We caught up with Zhang, who also serves as founder and president of spinoff company DirectSeq Biosciences, Inc., to learn more about his team’s latest research and what it means for our ability to understand RNA diseases and develop RNA-based pharmaceuticals.

 

What did you set out to do?  

We are developing a fundamentally different approach to reading RNA sequences which uses a technique called Next Generation Mass Spectrometry sequencing (NGMS-Seq), to directly sequence an RNA strand using mass as the readout. Every RNA nucleotide building block — modified or not — has a unique mass, making mass spectrometry a natural fit for reading true, complete RNA sequences.

Our latest innovation builds on an earlier technique called the Sanger sequencing ladder model. It creates similar ladders for RNA through a highly controlled acid hydrolysis that cleaves each RNA molecule once. Each resultant fragment forms a rung of the sequencing ladder, and the mass difference between successive ladder fragments reflects the exact mass of the RNA nucleotide at that position, making it possible to read the full-length RNA sequence, including its modifications.

In our new paper, we lay a mathematical foundation of NGMS-Seq and report a major advance: adding signal intensity of ladder fragments as a third dimension alongside mass and retention time that were measured together by our liquid chromatography-mass spectrometry (LC-MS) instrument. This enables a fast, direct sequencing of not only purified RNA, but also of complex mixtures containing multiple RNA molecules, without any prior sequence input.

 

What did you find?

The key discovery here is that ladder fragment intensity reflects how much of each parent RNA was present — a relationship that allows us to computationally separate and independently sequence multiple RNA species present together in the same sample.

Applied to small therapeutic RNAs, including microRNAs (miRNAs) and CRISPR guide RNAs (sgRNAs) containing both standard and modified bases, the platform accurately determined complete, true sequences. In one case when sequencing a 100-nt CRISPR guide RNA, we discovered the “pure” sample was actually only 71.8% the intended product. The rest? A truncated impurity from a synthesis failure, plus minor isomers carrying unintended methylations — at the exact same mass as the intended modifications invisible to conventional sequencing methods but with potentially unintended risks.

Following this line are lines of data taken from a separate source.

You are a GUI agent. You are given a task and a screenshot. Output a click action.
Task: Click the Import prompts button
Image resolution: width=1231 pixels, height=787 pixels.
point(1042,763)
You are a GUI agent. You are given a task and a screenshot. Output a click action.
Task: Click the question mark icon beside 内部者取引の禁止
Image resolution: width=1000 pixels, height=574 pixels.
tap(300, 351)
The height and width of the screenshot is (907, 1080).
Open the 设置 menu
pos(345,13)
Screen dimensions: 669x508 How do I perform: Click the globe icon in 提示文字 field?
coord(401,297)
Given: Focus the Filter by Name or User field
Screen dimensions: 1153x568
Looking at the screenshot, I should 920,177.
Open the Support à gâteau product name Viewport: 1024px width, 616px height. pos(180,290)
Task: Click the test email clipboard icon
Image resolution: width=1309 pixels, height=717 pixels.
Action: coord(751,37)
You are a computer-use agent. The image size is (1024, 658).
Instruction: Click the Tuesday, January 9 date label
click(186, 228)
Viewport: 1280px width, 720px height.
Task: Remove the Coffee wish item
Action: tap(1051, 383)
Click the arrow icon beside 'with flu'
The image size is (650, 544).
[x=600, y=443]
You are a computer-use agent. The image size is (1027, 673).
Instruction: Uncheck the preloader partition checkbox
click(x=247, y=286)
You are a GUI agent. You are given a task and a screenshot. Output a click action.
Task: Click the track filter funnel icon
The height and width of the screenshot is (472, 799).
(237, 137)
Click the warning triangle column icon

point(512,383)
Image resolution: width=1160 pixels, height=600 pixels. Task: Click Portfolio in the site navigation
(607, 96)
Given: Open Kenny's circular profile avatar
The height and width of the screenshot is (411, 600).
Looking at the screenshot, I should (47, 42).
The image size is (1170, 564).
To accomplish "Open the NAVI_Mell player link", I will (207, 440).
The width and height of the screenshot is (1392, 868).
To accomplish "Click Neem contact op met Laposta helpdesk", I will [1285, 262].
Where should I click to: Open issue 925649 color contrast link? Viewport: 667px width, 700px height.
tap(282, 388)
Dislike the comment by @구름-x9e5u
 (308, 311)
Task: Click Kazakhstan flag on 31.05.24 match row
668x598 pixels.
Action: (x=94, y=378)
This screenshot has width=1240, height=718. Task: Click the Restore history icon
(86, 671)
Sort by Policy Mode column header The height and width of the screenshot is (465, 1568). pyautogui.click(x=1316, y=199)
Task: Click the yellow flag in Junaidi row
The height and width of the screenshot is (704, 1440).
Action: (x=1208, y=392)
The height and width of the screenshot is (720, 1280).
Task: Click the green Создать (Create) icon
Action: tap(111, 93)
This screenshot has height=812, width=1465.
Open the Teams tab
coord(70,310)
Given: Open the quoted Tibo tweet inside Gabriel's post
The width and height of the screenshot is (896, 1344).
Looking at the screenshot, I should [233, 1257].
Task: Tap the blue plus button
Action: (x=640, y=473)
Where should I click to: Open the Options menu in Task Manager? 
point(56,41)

More importantly, by directly sequencing heterogeneous RNAs without prior sequence input, 3D NGMS-Seq addresses key limitations of current RNA analysis, providing a powerful tool for small RNA drug development, quality control and regulatory validation.

 

How do your latest findings move the needle on our ability to ‘read’ RNA and understand its modifications?

This work represents a significant step toward true, comprehensive RNA sequencing with all modifications. The implications are significant in two directions.

First, for the RNA therapeutics industry: mRNA, siRNA and sgRNA drugs are now treating previously untreatable diseases, which is a major accomplishment for the field. Yet, variation in these drugs’ consistency across batches is a poorly understood concern. Many such events may stem from sequence impurities in synthetic RNA preparations — impurities that current methods cannot reliably detect. Our platform provides, for the first time, a way to not only detect these impurities, but pinpoint exactly where and how much they occur, which is critical because the same modification can be harmless in one position and harmful in another.

Second, for the emerging Human RNome Project — an international effort to map the complete RNA content of human cells across tissues, disease states and populations, including all modification types — our method offers a tool that existing technologies simply cannot provide: direct, accurate RNA sequencing across diverse biological samples, helping to close a longstanding gap in our understanding of RNA modifications or the “epitranscriptome” codes.

In short, our study introduces a direct, three-dimensional way to read RNA as it truly exists — capturing both standard and modified bases, even in complex mixtures — while bringing us closer to obtaining complete and reliable RNA sequence information for applications in science and medicine.